Status: NEW → ASSIGNED
Comment on attachment 557646 [details] [diff] [review] patch C v1: pre-filled one-element cache for FindBeginning Lars: its probably simpler for you to just review this patch than to slog over the data and analyses that I posted earlier. (It certainly would have been simpler for me to go straight to the patch, but alas, I did not think of it until I had already done a run of swf's.)
Attachment #557646 - Flags: review?(lhansen)
Comment on attachment 557646 [details] [diff] [review] patch C v1: pre-filled one-element cache for FindBeginning At first blush this seems fine, and I had mostly one comment: The prevalent style (though not the uniform style, yay :-) in FixedMalloc is to prefix member variables with m_, it may be worthwhile to do that for these new variables too. Your call really. Then I started to wonder if it is true that a test in "free" would not pay for itself: // Bugzilla 681388: Clear cache (unconditionally) to ensure // consistency as memory is recycled. Freeing of any object // is rare during intended use case (GCRoot construction); so // an item == cached addr test here would not pay for itself. The reason I started to wonder is that FixedMalloc is used from multiple threads, and so an unconditional write on free would cause the cache line that contains those variables to be invalidated constantly for all threads, thus there might be a performance issue. But then - threads? GCRoots are entered into the roots list with a lock held, and the roots list is traversed only with the lock held too. All that suggests strongly that GCRoots can be constructed from other threads than the main thread. But that probably means that the caching code you have here suffers from race conditions. Holding off on the review for now.
(In reply to Lars T Hansen from comment #14) > But then - threads? GCRoots are entered into the roots list with a lock > held, and the roots list is traversed only with the lock held too. All that > suggests strongly that GCRoots can be constructed from other threads than > the main thread. But that probably means that the caching code you have > here suffers from race conditions. > > Holding off on the review for now. I'll retract the review request and review the code for race conditions myself, see if I can come up with something "obviously correct". (The potential for races did cross my mind when I noticed Bug 683630; I should have been more pro-active about it on my end. Too eager to close off this issue.)
Attachment #557646 - Flags: review?(lhansen)
(In reply to Felix S Klock II from comment #15) > I'll retract the review request and review the code for race conditions > myself, see if I can come up with something "obviously correct". > > (The potential for races did cross my mind when I noticed Bug 683630; I > should have been more pro-active about it on my end. Too eager to close off > this issue.) The patch I posted wasn't thread-safe and fixing it is not trivial. I had vague hopes for making the cache lock-free but maybe that is not realistic.
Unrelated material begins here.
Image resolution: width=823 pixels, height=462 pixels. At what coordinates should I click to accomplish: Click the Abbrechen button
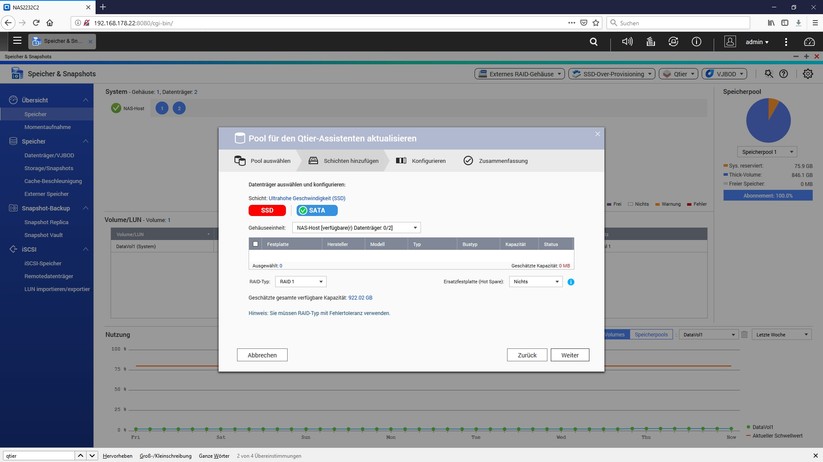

(on the other hand, for the particular use-case under consideration, namely GCRoots, I do not think it is feasible for one thread to free a root that has not been completely constructed yet. When you include that in the analysis, then you have a prayer of coming up with something easy that is thread-safe. So maybe a better approach would be to have a separate API just for the GCRoot code to used, and then that API gets the cache, but the general FindBeginning API does not...)
Addressing threading issues raised in comment 14. The main bit of (potentially premature and/or misinformed) cleverness is in FixedMalloc::Free, where I try to avoid grabbing the lock by an initial unprotected read of m_findCacheObjBegin. I'm pretty sure this is sound, but it does require that e.g. pointer-sized (word-based) reads will be atomic even in the presence of concurrent writes to the same location.
Attachment #557646 - Attachment is obsolete: true
Comment on attachment 558646 [details] [diff] [review] patch C v2: pre-filled one-elem FindBeginning cache (with locking) want tommy to double-check my thinking with respect to locking, if he has time.
Attachment #558646 - Flags: superreview?(lhansen)
Attachment #558646 - Flags: review?(treilly)
Cursory thoughts: 1
Cursory thoughts: 1) GCRoot construction always occurs on the main thread and we could probably assert this, the rootlist lock exists solely for a oddball case in the player where a GCRoot can be deleted from a different thread (this theory needs to be vetted but I'd place a medium sized wager on it). 2) the caching mechanism could move to the GC if the constructor was new (GC*) CLASS(GC*), or a factory method could be employed to match the SafeGC factory method that's under consideration, ie New<T>(GC*, ...) where we call T(...) in the template expansion. Then we could use the placement new and the find beginning cache pointer would just be on the stack. 3) adding any new code to the FixedMalloc::Alloc/Free critical paths seems unnecessary when we can override GCRoot new/delete.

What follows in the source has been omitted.